* _TASK DESCRIPTION_
From the first line to the last, return the material exactly.

--- START ---

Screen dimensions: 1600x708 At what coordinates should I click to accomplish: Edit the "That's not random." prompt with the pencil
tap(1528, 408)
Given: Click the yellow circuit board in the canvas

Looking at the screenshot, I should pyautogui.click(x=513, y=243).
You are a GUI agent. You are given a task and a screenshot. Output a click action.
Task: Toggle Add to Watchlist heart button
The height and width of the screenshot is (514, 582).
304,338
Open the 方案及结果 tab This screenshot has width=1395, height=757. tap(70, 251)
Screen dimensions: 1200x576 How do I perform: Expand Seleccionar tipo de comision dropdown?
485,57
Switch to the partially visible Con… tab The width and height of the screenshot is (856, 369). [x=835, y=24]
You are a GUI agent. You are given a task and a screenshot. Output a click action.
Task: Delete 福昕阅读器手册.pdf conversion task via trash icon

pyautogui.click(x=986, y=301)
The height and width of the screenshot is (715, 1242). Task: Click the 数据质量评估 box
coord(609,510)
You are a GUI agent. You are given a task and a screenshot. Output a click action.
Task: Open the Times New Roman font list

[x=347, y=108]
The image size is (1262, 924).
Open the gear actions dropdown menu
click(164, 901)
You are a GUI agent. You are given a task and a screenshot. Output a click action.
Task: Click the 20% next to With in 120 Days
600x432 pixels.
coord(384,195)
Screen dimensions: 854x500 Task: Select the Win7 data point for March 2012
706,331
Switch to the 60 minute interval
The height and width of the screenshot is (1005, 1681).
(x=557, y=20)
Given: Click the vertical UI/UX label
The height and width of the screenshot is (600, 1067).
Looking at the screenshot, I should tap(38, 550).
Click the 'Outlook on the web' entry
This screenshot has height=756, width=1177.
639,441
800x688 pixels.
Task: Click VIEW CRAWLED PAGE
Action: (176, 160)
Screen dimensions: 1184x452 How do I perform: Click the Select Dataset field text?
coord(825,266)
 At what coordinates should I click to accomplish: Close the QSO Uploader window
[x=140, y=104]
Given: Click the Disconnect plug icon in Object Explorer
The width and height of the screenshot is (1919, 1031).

--- END ---

* _PROBLEM SOLUTION_
Screen dimensions: 1600x708 At what coordinates should I click to accomplish: Edit the "That's not random." prompt with the pencil
tap(1528, 408)
Given: Click the yellow circuit board in the canvas

Looking at the screenshot, I should pyautogui.click(x=513, y=243).
You are a GUI agent. You are given a task and a screenshot. Output a click action.
Task: Toggle Add to Watchlist heart button
The height and width of the screenshot is (514, 582).
304,338
Open the 方案及结果 tab This screenshot has width=1395, height=757. tap(70, 251)
Screen dimensions: 1200x576 How do I perform: Expand Seleccionar tipo de comision dropdown?
485,57
Switch to the partially visible Con… tab The width and height of the screenshot is (856, 369). [x=835, y=24]
You are a GUI agent. You are given a task and a screenshot. Output a click action.
Task: Delete 福昕阅读器手册.pdf conversion task via trash icon

pyautogui.click(x=986, y=301)
The height and width of the screenshot is (715, 1242). Task: Click the 数据质量评估 box
coord(609,510)
You are a GUI agent. You are given a task and a screenshot. Output a click action.
Task: Open the Times New Roman font list

[x=347, y=108]
The image size is (1262, 924).
Open the gear actions dropdown menu
click(164, 901)
You are a GUI agent. You are given a task and a screenshot. Output a click action.
Task: Click the 20% next to With in 120 Days
600x432 pixels.
coord(384,195)
Screen dimensions: 854x500 Task: Select the Win7 data point for March 2012
706,331
Switch to the 60 minute interval
The height and width of the screenshot is (1005, 1681).
(x=557, y=20)
Given: Click the vertical UI/UX label
The height and width of the screenshot is (600, 1067).
Looking at the screenshot, I should tap(38, 550).
Click the 'Outlook on the web' entry
This screenshot has height=756, width=1177.
639,441
800x688 pixels.
Task: Click VIEW CRAWLED PAGE
Action: (176, 160)
Screen dimensions: 1184x452 How do I perform: Click the Select Dataset field text?
coord(825,266)
 At what coordinates should I click to accomplish: Close the QSO Uploader window
[x=140, y=104]
Given: Click the Disconnect plug icon in Object Explorer
The width and height of the screenshot is (1919, 1031).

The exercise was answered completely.